WORK INSTRUCTIONS:
Please repeat, unchanged, the stretch of rows from the line containing "This screenshot has height=846, width=877." through the line containing "(x=496, y=288)", with both of those lines included.

===== DATA PROVIDED

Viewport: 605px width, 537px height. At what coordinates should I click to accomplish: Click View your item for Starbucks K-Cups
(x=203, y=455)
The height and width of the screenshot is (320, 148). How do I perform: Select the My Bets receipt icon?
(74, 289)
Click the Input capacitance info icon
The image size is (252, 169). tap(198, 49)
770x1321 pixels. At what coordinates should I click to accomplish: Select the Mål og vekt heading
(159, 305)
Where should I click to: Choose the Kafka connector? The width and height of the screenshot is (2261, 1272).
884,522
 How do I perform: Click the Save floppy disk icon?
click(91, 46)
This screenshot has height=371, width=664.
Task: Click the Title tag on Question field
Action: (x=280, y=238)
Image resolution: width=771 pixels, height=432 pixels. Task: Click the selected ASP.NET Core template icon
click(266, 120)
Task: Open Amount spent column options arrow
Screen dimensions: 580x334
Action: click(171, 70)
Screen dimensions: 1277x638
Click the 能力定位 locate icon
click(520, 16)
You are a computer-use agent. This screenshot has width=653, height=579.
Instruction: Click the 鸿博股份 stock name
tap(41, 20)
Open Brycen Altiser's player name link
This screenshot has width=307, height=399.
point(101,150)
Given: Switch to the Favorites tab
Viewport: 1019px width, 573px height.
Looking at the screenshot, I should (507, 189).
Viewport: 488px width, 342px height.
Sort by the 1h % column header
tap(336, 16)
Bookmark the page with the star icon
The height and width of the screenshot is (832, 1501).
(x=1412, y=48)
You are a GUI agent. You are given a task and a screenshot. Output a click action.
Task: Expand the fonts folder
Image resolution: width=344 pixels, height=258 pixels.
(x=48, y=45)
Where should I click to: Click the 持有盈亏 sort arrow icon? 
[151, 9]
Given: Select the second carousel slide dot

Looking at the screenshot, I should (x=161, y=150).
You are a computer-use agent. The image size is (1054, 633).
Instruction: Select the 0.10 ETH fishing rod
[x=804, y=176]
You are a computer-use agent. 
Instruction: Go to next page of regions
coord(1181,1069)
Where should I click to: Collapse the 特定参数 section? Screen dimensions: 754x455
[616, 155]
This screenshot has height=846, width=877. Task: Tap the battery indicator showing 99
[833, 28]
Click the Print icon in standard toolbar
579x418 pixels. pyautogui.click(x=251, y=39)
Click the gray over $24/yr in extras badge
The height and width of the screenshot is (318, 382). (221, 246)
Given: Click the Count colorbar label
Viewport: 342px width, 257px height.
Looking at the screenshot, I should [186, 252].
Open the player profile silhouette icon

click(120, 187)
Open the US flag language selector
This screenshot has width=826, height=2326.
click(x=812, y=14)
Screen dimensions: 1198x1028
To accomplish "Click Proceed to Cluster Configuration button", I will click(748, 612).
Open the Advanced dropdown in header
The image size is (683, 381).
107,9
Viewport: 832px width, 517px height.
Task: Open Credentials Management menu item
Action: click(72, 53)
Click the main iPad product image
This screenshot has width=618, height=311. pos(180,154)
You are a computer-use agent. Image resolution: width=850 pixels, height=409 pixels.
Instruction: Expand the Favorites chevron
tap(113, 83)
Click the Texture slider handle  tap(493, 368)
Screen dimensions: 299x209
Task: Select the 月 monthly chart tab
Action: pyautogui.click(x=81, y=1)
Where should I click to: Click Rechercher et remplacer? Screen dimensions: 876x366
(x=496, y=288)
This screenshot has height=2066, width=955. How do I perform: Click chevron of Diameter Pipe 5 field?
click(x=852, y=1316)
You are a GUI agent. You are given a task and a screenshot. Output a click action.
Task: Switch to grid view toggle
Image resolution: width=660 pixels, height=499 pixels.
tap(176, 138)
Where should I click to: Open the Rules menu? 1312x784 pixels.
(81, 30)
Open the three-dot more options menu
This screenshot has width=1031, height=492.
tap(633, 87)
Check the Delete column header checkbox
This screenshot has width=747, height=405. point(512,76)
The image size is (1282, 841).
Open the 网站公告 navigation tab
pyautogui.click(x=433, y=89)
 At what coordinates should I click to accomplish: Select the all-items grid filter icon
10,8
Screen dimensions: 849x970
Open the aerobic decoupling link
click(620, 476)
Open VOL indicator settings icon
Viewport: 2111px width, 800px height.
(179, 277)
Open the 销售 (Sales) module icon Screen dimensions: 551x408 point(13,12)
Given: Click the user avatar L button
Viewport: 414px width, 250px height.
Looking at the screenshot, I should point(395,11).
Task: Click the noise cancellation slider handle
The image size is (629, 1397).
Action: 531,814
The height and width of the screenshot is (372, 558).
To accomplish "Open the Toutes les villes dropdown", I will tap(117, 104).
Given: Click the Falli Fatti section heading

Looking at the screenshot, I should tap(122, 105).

==========

RESPONSE TO THE EXERCISE:
This screenshot has height=846, width=877. Task: Tap the battery indicator showing 99
[833, 28]
Click the Print icon in standard toolbar
579x418 pixels. pyautogui.click(x=251, y=39)
Click the gray over $24/yr in extras badge
The height and width of the screenshot is (318, 382). (221, 246)
Given: Click the Count colorbar label
Viewport: 342px width, 257px height.
Looking at the screenshot, I should [186, 252].
Open the player profile silhouette icon

click(120, 187)
Open the US flag language selector
This screenshot has width=826, height=2326.
click(x=812, y=14)
Screen dimensions: 1198x1028
To accomplish "Click Proceed to Cluster Configuration button", I will click(748, 612).
Open the Advanced dropdown in header
The image size is (683, 381).
107,9
Viewport: 832px width, 517px height.
Task: Open Credentials Management menu item
Action: click(72, 53)
Click the main iPad product image
This screenshot has width=618, height=311. pos(180,154)
You are a computer-use agent. Image resolution: width=850 pixels, height=409 pixels.
Instruction: Expand the Favorites chevron
tap(113, 83)
Click the Texture slider handle  tap(493, 368)
Screen dimensions: 299x209
Task: Select the 月 monthly chart tab
Action: pyautogui.click(x=81, y=1)
Where should I click to: Click Rechercher et remplacer? Screen dimensions: 876x366
(x=496, y=288)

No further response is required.